DOCUMENT EXCERPT —
Righty Or Lefty?

Are you Right Handed or Left Handed?

  • Write Righty

    Votes: 66 72.5%
  • Write Lefty

    Votes: 24 26.4%
  • Hold Tools Predominantly Righty

    Votes: 62 68.1%
  • Hold Tools Predominantly Lefty

    Votes: 15 16.5%

  • Total voters
    91
Remember those psychedelic posters from San Francisco in the late sixties?
04kelley2-lg.jpg


The most famous examples, such as the one above, where created by a team of artists, Alton Kelley and Stanley Mouse.
04kelley-lg.jpg


Anton was a lefty and Stanley a righty and they worked on the same board simultaneously.

"Kelley would work on the left side of the drawing table and Mouse on the Right," said Paul Grushkin, the author of "The Art of Rock: Posters From Presley to Punk" and a longtime friend of both men. "They turned out a poster a week."

"In their final collaboration, in March of this year, they contributed the cover art for the program at the induction ceremony at the Rock and Roll Hall of Fame."  Anton died this week.

The NY Times article.

 
krs2404, nice moniker by the way.  :) So who would you give your left arm to in order to become ambidextrous?  :o ::) Fred
 
Sorry Guys, but I can't resist!
I have had this discussion( ???argument) with craftsman of all persuasions many times over the years; especially concerning circular (Skil Saws). I am right handed and ripping a 8' panel, standing to the right of it,  holding the saw with my right hand across my body. This defies everything I learned in Engineering School regarding ergonomics. I finally bought a "Left-handed" Porter-Cable 323 Mag Saw (which to me is right-handed). I hold it in my right hand, with the weight of the motor over the non-cutoff piece, and can see the cut line and the blade; isn't this as NOAH intended?
Have at it boys!

Part of a data file:
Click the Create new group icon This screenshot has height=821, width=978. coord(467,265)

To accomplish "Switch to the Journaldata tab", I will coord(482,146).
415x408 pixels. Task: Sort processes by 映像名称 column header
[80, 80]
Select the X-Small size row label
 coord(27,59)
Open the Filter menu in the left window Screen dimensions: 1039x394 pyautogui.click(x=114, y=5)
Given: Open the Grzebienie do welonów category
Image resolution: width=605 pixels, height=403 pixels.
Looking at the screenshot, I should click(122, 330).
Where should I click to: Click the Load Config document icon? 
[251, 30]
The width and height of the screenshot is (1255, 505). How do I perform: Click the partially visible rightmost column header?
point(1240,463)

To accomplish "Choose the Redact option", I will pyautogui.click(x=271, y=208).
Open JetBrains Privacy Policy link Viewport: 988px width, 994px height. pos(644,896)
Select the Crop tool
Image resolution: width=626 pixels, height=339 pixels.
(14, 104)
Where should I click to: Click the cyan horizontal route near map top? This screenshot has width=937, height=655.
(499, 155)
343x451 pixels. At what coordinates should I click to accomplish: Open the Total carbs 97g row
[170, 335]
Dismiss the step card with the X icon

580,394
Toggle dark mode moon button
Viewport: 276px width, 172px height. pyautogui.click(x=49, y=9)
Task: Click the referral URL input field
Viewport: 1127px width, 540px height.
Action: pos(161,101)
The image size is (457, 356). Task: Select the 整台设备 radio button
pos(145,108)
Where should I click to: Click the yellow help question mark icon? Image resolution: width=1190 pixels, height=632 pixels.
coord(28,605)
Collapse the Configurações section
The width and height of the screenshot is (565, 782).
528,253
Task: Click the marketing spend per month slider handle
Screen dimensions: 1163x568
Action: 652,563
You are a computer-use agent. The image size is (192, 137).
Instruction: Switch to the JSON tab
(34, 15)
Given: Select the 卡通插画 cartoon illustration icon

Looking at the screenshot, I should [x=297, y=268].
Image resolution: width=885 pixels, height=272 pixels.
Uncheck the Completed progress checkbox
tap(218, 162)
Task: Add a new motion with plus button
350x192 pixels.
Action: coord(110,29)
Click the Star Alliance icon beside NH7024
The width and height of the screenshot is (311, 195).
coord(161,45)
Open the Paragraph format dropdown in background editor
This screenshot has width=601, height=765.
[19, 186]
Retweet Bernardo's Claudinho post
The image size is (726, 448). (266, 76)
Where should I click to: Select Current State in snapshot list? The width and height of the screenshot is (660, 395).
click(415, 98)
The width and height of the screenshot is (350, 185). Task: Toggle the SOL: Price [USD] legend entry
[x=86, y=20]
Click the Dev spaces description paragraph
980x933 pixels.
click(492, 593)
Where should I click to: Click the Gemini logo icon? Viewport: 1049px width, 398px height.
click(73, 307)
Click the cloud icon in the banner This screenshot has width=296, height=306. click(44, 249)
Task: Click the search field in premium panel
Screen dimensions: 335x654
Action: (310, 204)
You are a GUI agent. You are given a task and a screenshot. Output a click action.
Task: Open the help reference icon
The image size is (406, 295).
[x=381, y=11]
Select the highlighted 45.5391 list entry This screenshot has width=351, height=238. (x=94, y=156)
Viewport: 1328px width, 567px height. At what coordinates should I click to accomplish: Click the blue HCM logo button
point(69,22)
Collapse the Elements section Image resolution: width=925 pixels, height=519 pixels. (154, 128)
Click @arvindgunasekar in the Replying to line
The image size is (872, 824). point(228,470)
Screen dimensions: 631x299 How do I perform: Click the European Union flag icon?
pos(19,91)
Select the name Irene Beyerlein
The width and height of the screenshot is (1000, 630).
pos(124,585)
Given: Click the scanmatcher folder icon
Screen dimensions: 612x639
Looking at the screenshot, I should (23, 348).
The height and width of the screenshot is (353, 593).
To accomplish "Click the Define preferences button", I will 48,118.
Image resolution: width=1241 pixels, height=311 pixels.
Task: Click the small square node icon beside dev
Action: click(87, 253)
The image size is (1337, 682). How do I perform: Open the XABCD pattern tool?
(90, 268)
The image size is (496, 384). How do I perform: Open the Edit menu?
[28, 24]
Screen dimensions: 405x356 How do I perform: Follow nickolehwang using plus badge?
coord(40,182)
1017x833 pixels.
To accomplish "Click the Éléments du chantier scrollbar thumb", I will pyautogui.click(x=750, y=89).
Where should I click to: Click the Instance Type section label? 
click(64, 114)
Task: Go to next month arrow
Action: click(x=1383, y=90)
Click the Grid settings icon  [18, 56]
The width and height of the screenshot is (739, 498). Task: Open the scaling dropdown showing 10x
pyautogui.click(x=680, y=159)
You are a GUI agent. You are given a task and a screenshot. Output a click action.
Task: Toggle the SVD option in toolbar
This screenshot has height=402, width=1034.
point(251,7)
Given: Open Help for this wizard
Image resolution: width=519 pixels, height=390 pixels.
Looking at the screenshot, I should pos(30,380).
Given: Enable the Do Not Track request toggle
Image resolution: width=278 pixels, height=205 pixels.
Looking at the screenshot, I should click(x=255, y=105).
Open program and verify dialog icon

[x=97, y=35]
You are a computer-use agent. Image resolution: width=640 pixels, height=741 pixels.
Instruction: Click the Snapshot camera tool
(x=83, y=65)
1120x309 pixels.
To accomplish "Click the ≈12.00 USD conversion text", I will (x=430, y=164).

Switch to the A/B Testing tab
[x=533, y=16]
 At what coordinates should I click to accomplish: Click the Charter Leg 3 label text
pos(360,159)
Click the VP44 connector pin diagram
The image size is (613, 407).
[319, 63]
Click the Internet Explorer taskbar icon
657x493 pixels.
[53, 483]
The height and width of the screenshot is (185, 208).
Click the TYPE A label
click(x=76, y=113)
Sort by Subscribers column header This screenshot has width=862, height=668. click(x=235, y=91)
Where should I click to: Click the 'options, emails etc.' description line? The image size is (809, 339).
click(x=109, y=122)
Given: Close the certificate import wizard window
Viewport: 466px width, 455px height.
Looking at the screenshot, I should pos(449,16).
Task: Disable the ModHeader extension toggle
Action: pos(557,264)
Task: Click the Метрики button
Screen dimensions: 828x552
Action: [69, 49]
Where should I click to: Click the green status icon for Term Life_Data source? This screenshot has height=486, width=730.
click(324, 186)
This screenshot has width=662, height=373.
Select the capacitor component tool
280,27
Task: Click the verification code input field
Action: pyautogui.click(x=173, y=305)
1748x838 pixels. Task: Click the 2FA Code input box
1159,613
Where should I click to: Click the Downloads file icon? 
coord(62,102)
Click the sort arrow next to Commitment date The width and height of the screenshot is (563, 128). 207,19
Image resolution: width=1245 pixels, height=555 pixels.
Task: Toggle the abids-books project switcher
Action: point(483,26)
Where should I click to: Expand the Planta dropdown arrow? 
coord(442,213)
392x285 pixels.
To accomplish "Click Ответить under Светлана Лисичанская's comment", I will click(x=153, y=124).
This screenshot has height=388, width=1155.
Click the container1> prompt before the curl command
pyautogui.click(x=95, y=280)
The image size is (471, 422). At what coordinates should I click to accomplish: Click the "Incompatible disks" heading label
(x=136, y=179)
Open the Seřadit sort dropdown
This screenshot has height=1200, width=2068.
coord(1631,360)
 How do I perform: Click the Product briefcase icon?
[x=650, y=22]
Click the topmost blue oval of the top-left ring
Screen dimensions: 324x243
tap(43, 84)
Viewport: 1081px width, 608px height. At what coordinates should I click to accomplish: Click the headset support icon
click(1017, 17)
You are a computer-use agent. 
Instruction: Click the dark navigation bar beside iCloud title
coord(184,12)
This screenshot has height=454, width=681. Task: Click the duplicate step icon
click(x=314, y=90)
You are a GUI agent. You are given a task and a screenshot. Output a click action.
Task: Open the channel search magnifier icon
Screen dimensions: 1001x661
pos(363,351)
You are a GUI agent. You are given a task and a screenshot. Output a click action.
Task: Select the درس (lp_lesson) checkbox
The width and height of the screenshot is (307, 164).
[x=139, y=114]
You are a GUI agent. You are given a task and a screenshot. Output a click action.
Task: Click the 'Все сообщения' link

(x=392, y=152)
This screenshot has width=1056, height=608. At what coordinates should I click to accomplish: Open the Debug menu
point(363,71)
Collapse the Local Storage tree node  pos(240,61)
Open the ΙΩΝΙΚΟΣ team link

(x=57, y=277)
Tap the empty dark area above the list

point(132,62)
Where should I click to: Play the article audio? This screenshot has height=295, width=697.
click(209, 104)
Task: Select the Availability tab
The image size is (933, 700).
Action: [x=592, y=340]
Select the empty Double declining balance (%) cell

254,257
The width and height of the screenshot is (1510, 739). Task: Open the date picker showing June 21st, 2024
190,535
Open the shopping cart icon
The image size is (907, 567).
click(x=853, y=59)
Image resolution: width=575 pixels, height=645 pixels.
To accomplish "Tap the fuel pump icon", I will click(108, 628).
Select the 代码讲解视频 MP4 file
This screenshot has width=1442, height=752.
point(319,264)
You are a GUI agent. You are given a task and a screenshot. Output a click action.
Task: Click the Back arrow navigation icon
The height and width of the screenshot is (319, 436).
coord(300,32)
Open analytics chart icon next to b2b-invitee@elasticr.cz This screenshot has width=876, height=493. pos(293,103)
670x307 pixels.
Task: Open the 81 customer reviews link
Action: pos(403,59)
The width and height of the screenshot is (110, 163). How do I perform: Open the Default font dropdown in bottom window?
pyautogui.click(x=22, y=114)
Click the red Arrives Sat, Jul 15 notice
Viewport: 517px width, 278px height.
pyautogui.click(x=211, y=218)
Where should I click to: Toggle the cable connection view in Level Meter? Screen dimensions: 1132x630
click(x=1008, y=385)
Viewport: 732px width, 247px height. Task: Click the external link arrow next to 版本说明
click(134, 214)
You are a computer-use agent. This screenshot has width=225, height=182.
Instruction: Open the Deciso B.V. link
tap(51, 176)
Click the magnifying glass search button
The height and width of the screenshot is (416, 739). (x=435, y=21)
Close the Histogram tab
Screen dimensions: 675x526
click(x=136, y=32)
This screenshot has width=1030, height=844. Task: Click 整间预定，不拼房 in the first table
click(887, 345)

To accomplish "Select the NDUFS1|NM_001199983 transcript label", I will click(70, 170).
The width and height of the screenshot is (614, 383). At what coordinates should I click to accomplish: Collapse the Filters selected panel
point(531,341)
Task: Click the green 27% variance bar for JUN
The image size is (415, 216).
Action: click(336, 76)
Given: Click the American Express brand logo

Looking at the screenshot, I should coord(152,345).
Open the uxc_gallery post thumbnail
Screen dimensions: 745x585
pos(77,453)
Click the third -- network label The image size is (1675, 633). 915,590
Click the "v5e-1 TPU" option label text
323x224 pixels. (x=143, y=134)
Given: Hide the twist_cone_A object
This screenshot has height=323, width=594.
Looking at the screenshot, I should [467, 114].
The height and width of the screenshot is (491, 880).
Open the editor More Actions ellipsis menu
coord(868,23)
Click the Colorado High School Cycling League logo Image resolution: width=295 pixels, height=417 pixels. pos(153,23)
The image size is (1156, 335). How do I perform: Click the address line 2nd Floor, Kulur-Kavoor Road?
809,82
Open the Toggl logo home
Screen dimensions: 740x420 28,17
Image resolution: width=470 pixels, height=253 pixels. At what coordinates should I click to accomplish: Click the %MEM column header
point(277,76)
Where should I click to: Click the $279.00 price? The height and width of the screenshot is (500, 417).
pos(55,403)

SHORT EXERCISE — In the handedness thread above, what model of saw did the right-handed poster finally buy?

ANSWER FOR THE TASK — A "Left-handed" Porter-Cable 323 Mag Saw.